Excerpts from a dataset:
----------------
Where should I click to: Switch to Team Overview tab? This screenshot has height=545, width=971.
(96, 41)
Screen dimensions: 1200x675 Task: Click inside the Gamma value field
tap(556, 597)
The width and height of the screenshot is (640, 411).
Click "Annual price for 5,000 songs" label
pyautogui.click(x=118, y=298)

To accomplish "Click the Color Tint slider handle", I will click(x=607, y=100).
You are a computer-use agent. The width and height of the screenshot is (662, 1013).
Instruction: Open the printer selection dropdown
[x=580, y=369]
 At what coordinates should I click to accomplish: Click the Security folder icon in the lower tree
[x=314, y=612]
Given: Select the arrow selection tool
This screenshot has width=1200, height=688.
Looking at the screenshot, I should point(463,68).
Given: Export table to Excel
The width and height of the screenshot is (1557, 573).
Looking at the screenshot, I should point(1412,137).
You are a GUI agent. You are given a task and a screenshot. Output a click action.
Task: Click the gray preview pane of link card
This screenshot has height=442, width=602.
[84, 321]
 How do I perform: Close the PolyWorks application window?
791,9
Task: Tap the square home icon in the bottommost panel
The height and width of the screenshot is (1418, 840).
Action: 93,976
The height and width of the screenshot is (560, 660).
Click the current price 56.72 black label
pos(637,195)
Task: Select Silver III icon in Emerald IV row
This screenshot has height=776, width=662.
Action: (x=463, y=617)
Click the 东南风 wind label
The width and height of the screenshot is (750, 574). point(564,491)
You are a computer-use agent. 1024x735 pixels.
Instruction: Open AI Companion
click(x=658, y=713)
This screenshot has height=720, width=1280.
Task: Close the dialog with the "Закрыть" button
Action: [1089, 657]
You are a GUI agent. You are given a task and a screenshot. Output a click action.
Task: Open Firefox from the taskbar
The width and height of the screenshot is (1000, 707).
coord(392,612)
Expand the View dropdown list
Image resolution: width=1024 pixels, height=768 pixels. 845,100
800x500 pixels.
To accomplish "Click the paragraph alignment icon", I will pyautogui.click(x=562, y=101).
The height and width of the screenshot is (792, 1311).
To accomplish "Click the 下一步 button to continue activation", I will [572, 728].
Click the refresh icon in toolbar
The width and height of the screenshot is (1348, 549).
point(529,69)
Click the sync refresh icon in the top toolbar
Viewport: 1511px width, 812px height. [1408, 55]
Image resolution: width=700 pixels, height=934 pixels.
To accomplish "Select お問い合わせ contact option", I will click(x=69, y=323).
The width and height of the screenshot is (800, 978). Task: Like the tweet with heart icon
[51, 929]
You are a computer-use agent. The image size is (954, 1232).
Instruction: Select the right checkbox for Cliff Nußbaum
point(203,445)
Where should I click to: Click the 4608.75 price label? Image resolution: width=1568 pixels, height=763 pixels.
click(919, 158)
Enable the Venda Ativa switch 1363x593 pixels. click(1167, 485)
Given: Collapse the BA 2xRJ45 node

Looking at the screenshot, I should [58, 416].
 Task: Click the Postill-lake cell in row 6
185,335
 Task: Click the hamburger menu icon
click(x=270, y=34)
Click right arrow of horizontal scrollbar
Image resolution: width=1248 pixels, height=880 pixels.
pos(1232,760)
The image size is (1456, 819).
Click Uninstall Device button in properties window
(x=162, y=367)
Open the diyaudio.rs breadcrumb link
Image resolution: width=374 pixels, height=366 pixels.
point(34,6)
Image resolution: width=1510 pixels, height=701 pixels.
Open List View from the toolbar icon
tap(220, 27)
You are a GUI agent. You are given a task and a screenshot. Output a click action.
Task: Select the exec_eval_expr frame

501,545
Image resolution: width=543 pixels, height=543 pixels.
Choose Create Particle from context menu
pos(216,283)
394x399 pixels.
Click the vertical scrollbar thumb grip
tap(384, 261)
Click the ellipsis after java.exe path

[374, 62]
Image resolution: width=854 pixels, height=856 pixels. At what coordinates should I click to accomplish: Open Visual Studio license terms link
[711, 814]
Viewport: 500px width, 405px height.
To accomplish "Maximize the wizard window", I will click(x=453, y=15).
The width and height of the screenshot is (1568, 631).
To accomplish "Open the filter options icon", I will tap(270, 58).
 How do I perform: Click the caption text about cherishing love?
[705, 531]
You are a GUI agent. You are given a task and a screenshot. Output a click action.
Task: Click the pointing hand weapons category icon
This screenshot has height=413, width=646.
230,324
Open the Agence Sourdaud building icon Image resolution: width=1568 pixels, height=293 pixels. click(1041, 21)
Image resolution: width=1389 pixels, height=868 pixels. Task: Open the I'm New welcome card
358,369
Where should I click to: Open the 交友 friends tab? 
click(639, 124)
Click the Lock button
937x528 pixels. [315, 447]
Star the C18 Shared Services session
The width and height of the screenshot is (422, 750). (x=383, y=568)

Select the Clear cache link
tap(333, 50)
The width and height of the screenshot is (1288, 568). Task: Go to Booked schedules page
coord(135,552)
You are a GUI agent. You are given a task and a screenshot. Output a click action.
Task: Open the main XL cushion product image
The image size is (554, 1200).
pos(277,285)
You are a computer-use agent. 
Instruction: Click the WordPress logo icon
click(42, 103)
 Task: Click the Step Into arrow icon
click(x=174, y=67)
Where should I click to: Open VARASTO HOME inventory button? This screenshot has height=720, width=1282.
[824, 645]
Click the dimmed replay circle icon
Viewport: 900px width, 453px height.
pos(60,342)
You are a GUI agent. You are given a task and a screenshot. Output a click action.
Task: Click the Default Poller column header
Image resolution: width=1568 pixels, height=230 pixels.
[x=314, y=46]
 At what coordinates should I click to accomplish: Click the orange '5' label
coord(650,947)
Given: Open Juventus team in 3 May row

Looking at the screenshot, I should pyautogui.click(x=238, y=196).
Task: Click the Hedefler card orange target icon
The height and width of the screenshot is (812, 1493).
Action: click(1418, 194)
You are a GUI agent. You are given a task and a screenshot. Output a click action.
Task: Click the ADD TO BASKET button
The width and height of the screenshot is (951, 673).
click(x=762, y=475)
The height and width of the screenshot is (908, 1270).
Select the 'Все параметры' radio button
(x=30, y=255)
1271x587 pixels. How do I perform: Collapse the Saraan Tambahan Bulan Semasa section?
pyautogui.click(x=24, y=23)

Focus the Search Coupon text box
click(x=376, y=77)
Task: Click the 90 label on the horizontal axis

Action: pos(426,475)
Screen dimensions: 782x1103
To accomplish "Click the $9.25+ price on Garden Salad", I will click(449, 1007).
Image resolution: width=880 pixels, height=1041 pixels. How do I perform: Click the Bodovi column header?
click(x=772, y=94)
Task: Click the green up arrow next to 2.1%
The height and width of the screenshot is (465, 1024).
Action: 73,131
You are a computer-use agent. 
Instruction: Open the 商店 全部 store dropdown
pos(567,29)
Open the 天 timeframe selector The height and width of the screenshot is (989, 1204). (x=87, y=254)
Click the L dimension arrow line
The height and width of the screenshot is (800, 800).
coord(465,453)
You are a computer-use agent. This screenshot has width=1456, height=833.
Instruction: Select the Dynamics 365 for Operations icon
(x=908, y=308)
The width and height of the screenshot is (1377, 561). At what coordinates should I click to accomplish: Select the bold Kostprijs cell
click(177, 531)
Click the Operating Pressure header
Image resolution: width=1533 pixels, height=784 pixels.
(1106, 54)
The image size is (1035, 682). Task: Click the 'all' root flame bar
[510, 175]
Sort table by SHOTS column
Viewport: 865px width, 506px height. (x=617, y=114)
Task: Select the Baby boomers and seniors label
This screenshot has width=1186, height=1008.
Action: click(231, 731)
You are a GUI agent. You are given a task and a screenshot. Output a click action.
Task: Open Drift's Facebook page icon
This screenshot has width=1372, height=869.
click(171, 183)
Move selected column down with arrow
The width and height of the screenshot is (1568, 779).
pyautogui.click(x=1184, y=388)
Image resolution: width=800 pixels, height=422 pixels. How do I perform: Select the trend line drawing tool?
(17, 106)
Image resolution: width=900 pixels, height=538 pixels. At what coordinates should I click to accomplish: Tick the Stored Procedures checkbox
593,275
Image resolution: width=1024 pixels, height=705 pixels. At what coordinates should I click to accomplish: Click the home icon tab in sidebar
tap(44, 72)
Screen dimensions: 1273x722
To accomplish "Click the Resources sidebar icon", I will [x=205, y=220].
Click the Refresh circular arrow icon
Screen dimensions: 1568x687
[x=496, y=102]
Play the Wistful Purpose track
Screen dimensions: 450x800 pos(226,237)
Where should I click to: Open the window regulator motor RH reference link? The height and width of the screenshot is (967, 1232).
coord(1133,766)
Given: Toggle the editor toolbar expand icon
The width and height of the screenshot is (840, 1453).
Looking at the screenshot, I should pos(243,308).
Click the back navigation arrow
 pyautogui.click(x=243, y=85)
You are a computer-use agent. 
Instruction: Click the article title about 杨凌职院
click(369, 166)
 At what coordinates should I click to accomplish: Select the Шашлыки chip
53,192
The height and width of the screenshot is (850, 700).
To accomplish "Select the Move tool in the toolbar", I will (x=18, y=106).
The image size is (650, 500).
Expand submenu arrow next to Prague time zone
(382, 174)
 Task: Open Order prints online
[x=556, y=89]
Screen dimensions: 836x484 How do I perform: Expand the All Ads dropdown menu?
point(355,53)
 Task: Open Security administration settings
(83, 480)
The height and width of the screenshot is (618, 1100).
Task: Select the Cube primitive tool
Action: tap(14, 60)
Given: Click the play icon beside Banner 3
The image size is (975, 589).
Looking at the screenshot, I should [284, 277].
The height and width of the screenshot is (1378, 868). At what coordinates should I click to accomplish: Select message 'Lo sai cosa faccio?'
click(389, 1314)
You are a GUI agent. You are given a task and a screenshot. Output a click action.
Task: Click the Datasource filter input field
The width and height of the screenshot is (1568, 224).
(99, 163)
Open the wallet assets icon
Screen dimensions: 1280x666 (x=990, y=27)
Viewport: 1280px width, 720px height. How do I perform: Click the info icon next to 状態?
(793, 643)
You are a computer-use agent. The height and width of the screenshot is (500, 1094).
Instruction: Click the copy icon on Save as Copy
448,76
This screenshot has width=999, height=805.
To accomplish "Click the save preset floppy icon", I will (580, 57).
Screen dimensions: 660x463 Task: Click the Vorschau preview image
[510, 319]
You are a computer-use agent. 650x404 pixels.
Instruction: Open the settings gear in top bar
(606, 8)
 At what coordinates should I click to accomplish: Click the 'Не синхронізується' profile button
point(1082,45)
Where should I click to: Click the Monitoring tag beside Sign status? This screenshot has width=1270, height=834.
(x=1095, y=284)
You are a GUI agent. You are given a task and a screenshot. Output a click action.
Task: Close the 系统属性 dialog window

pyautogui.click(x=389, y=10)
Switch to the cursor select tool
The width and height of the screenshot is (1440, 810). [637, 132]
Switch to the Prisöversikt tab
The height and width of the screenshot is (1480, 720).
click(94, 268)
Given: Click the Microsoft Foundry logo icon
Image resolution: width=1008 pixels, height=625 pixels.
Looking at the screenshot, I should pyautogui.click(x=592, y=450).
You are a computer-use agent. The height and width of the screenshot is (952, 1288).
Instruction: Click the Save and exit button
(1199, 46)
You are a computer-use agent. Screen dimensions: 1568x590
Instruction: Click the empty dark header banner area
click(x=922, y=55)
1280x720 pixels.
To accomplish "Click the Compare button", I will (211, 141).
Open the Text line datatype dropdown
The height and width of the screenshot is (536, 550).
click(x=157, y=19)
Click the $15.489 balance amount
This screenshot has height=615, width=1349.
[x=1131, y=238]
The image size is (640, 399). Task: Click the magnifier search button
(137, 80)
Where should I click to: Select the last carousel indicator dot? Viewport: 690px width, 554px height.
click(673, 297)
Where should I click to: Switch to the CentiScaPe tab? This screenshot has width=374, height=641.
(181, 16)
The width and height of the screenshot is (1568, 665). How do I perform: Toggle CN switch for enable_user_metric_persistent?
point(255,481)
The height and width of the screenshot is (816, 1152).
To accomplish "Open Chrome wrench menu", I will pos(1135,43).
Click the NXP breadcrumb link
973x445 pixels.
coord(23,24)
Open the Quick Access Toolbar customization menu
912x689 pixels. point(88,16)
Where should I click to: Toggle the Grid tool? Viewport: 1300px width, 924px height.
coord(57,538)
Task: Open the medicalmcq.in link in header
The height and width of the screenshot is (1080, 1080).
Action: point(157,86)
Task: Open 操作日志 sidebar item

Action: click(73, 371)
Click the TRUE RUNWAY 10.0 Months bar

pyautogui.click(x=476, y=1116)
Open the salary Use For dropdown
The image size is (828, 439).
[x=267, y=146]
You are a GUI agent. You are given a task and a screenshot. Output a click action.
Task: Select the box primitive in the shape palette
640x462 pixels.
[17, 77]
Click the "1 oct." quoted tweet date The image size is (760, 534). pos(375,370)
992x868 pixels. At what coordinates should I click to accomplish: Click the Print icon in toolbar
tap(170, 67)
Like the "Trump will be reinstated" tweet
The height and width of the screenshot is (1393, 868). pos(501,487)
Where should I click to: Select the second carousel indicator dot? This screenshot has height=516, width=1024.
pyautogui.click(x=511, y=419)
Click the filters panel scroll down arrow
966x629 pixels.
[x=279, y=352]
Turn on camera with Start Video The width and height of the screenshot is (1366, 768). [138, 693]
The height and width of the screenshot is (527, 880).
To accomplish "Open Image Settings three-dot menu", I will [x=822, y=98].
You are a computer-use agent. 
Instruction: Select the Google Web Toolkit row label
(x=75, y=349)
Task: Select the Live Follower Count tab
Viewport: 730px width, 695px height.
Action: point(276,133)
----------------
Problem requirements:
Write down exactly the span of lines above from the one containing "The height and width of the screenshot is (536, 550)." to the one containing "(760, 534). pos(375,370)", both ends included.

Answer for this exercise:
The height and width of the screenshot is (536, 550).
click(x=157, y=19)
Click the $15.489 balance amount
This screenshot has height=615, width=1349.
[x=1131, y=238]
The image size is (640, 399). Task: Click the magnifier search button
(137, 80)
Where should I click to: Select the last carousel indicator dot? Viewport: 690px width, 554px height.
click(673, 297)
Where should I click to: Switch to the CentiScaPe tab? This screenshot has width=374, height=641.
(181, 16)
The width and height of the screenshot is (1568, 665). How do I perform: Toggle CN switch for enable_user_metric_persistent?
point(255,481)
The height and width of the screenshot is (816, 1152).
To accomplish "Open Chrome wrench menu", I will pos(1135,43).
Click the NXP breadcrumb link
973x445 pixels.
coord(23,24)
Open the Quick Access Toolbar customization menu
912x689 pixels. point(88,16)
Where should I click to: Toggle the Grid tool? Viewport: 1300px width, 924px height.
coord(57,538)
Task: Open the medicalmcq.in link in header
The height and width of the screenshot is (1080, 1080).
Action: point(157,86)
Task: Open 操作日志 sidebar item

Action: click(73, 371)
Click the TRUE RUNWAY 10.0 Months bar

pyautogui.click(x=476, y=1116)
Open the salary Use For dropdown
The image size is (828, 439).
[x=267, y=146]
You are a GUI agent. You are given a task and a screenshot. Output a click action.
Task: Select the box primitive in the shape palette
640x462 pixels.
[17, 77]
Click the "1 oct." quoted tweet date The image size is (760, 534). pos(375,370)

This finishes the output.